== Records from a dataset ==
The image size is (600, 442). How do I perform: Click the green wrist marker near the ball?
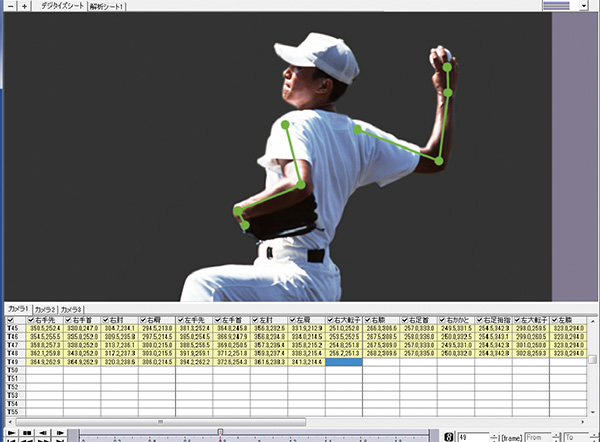click(x=448, y=92)
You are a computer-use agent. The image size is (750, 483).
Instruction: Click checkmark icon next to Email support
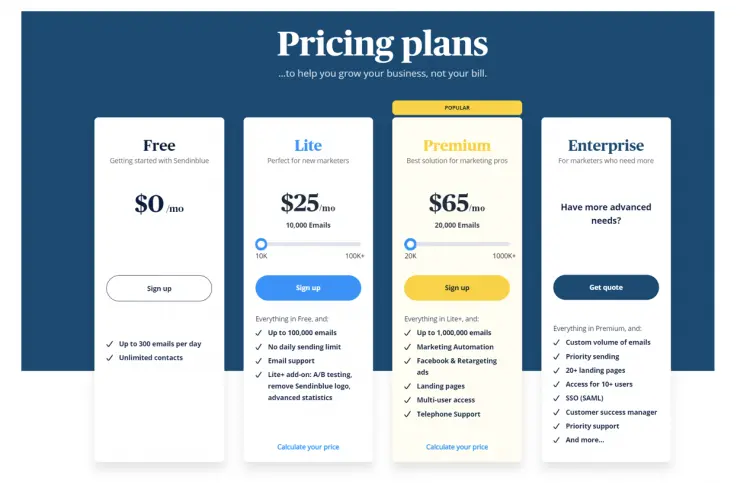[259, 360]
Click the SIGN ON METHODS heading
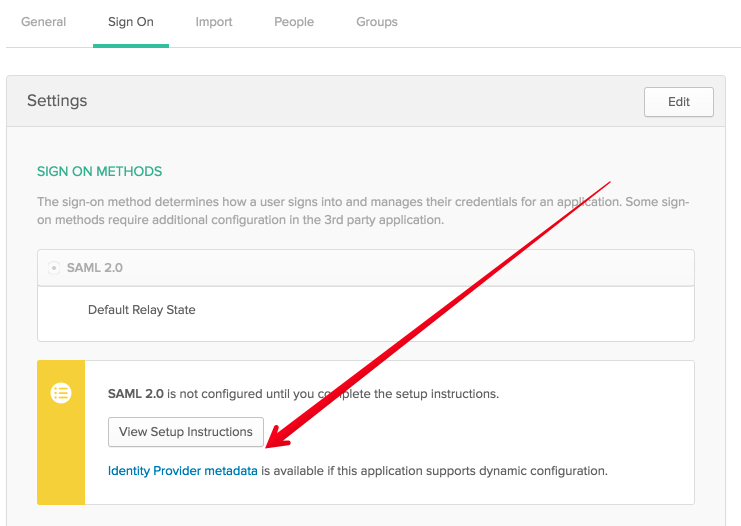 [x=99, y=172]
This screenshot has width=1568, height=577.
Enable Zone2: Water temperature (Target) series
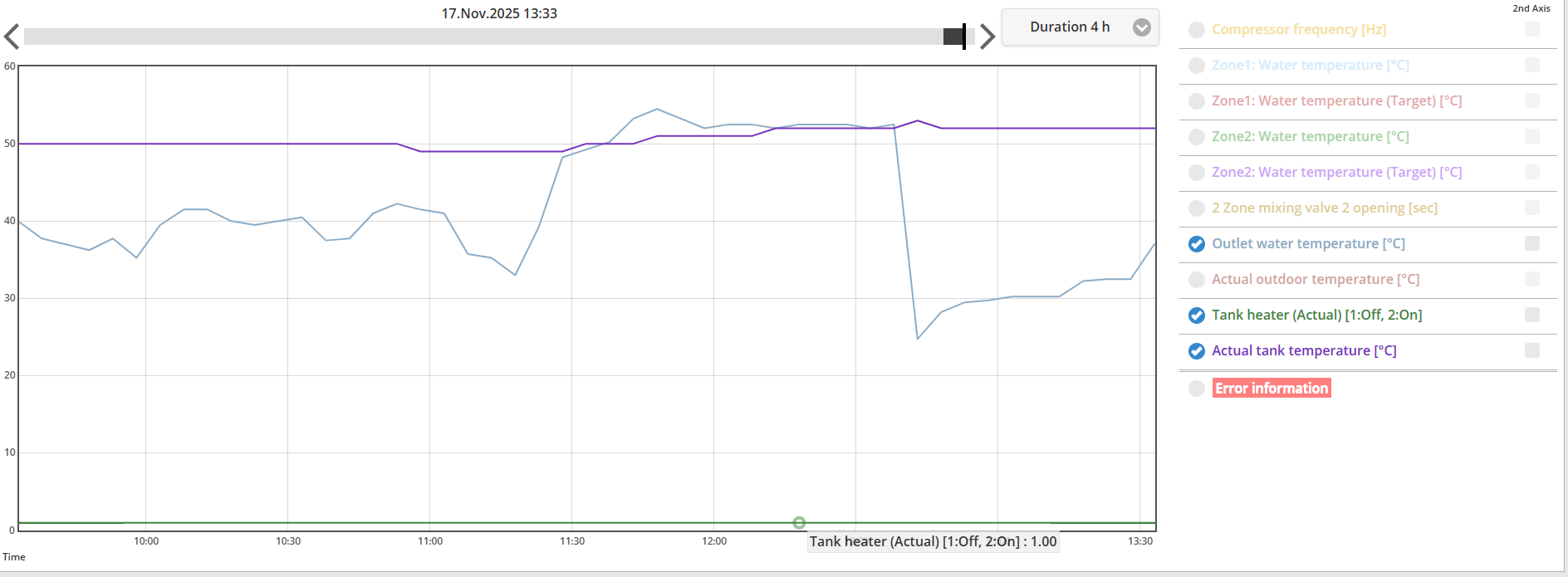point(1197,173)
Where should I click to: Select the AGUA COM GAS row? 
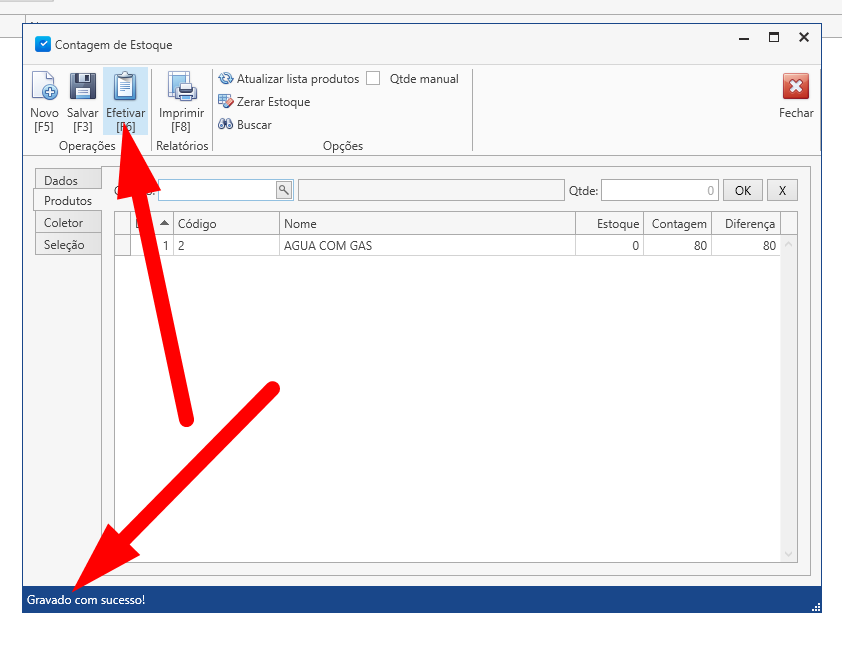point(426,246)
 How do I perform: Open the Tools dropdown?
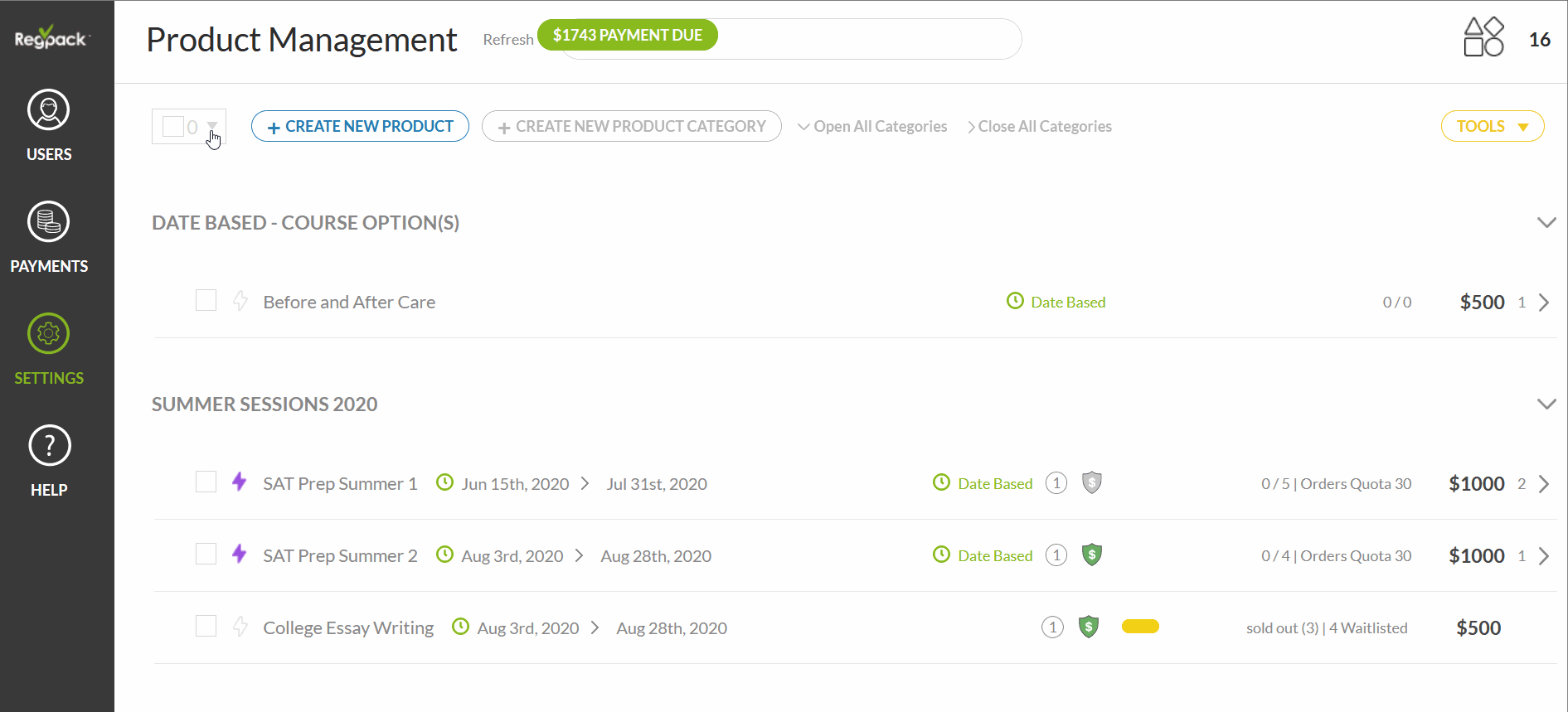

== Assigned task ==
Exact copy, no pictures: set down all the entries again as they stand.

== Solution ==
The image size is (600, 442). How do I perform: Click the green wrist marker near the ball?
click(x=448, y=92)
You are a computer-use agent. The image size is (750, 483).
Instruction: Click checkmark icon next to Email support
[259, 360]
Click the SIGN ON METHODS heading
 [x=99, y=172]
This screenshot has width=1568, height=577.
Enable Zone2: Water temperature (Target) series
point(1197,173)
Where should I click to: Select the AGUA COM GAS row? 
point(426,246)
 How do I perform: Open the Tools dropdown?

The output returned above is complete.